Who Won the Debate: Obama and Romney Tie in an Uninspired Foreign Policy Debate


Editor's Note: This represents instant analysis of the presidential debate on Monday night. For the author's thoughts in the hour immediately before the debate began, see here.

Here are my first impressions about the third debate between Barack Obama and Mitt Romney on Monday evening:

1) The Big Points:

- Both men came across as confident and well-informed ... and, most important of all, neither committed any serious gaffes. Each campaign will of course seize on its opponent's alleged factual errors, and their respective partisans will likewise set cyberspace aflame with their righteous indignation. In the end, however, it is unlikely that anything which was said tonight will be remembered, much less referenced, two weeks hence. Even the eventual "winner" will likely be deemed as such by a margin so narrow that it won't result in any post-debate poll bounce.

- Just as notably, both men attempted to turn the conversation toward economic and social issues whenever possible - and wisely so. After all, polls show that the percentage of voters who care about foreign policy is in single digits. Barring an unanticipated foreign policy crisis in the next two weeks, it is unlikely that the issues broached in this debate will decide the outcome on November 6th.

2) Some Smaller Points:

- Things were more subdued than usual this evening. Naturally, there were a few sparks - from an early sparring over the Iraq War and Obama's joke about "horses and bayonets" to the later dispute over what Romney's statements about the auto industry - but in the end, each man seemed determined to remain on his best behavior. Perhaps their attitudes were influenced by the solemnity of the subject matter; perhaps the high-ranking advisers in both campaigns felt their candidate's best bet was to "play it safe." Regardless, this was the least entertaining of the four 2012 exchanges. When I predicted that this would be a "bellowing anticlimax," I was only half-right. This was an anticlimax precisely because there was no bellowing. I'd write that it was "full of sound and fury, signifying nothing," but there would be one problem - the sound and fury never showed up.

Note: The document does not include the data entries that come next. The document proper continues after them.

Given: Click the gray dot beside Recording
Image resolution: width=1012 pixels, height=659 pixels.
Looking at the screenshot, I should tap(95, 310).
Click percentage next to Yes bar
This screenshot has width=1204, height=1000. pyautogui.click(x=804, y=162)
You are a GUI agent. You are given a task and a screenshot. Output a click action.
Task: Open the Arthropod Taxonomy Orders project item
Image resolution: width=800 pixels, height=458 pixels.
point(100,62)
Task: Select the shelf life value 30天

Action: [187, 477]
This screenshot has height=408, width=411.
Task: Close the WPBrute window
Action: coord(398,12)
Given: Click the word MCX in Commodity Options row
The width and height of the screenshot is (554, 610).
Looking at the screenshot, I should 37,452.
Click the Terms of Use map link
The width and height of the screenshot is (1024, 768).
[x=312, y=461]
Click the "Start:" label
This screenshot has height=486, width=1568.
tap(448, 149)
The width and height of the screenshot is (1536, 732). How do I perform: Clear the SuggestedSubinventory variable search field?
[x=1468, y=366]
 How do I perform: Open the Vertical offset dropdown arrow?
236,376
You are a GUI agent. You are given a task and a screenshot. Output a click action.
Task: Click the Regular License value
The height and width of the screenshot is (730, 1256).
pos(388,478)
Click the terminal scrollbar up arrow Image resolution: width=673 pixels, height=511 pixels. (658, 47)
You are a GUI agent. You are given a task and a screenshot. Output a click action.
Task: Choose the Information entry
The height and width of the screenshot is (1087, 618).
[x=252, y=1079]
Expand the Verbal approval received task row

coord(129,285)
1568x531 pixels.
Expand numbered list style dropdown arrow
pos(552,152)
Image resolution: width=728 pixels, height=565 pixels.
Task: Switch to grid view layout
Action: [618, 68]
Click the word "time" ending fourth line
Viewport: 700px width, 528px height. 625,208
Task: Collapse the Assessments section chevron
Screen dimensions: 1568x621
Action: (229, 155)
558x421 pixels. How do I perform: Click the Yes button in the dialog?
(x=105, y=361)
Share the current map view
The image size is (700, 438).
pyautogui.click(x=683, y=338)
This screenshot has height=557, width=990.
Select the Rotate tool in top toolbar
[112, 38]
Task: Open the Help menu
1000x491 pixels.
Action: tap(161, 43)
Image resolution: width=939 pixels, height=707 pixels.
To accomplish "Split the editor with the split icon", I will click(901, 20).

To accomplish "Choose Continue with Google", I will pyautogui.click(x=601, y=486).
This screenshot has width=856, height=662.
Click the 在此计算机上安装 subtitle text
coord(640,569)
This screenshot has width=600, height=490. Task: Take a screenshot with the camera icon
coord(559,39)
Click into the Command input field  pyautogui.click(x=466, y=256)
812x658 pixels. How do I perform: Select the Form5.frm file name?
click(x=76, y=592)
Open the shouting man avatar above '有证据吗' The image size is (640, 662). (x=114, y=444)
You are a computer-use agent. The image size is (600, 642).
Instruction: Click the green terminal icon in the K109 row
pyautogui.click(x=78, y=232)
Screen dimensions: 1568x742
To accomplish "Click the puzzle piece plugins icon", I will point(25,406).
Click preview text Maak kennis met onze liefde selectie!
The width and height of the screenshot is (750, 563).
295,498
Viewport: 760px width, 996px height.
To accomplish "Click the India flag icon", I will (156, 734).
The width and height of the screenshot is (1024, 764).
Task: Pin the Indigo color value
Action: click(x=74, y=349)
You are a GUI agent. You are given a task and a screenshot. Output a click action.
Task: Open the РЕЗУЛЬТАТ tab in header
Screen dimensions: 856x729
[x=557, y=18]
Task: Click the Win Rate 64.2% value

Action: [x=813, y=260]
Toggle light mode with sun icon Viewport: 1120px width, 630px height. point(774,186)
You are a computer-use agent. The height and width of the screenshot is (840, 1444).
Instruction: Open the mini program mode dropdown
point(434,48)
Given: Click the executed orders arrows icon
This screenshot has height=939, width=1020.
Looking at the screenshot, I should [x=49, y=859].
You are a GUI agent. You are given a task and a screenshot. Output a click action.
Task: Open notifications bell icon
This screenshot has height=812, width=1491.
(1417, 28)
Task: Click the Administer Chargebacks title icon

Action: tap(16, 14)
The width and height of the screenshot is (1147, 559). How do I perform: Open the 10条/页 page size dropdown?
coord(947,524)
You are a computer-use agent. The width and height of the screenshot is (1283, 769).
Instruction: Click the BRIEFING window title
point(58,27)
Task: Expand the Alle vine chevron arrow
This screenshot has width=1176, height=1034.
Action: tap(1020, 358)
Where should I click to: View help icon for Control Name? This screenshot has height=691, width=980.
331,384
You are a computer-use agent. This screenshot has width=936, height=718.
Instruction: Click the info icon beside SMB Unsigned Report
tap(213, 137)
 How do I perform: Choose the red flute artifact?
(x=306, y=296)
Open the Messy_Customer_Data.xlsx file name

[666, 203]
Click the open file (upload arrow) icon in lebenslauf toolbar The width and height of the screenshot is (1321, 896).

- Shaffer's "Obama bin Laden" flub may prove to be the highlight of the evening. This is somewhat regrettable, since his performance was for the most part as exemplary as those turned in by Martha Raddatz and Candy Crowley (Jim Lehrer remains the proverbial He-Who-Must-Not-Be-Named). Nevertheless, we are long past the days when people have had to get used to the president's name. The slip up may have been innocent, but it was still inexcusable (especially as it plays right into the latent bigotry still often targeted against this president).

- When I think of the great political debates from American history - between Daniel Webster and Robert Hayne in 1830, Abraham Lincoln and Stephen Douglas in 1858 - I think of sharp ideological differences being articulately and intelligently presented so that the people could better weigh the competing visions. This manifestly did not happen tonight. As demonstrated by their virtually identical responses to Shaffer's question regarding America's role in the world, Obama and Romney made it clear that they both support a neo-Wilsonian vision of internationalist activism. Tonight's discussion focused on whether Obama succeeded or failed in executing that philosophy, not on the legitimacy of the point-of-view itself. It serves as sad symbolism that the last major party presidential nominee to challenge that perspective was the one who passed away yesterday, George S. McGovern.

3) The Bottom Line:

- As I predicted, "the likelihood is that nothing which happen[ed] tonight will significantly change the shape of the race." There really isn't much more to say than that.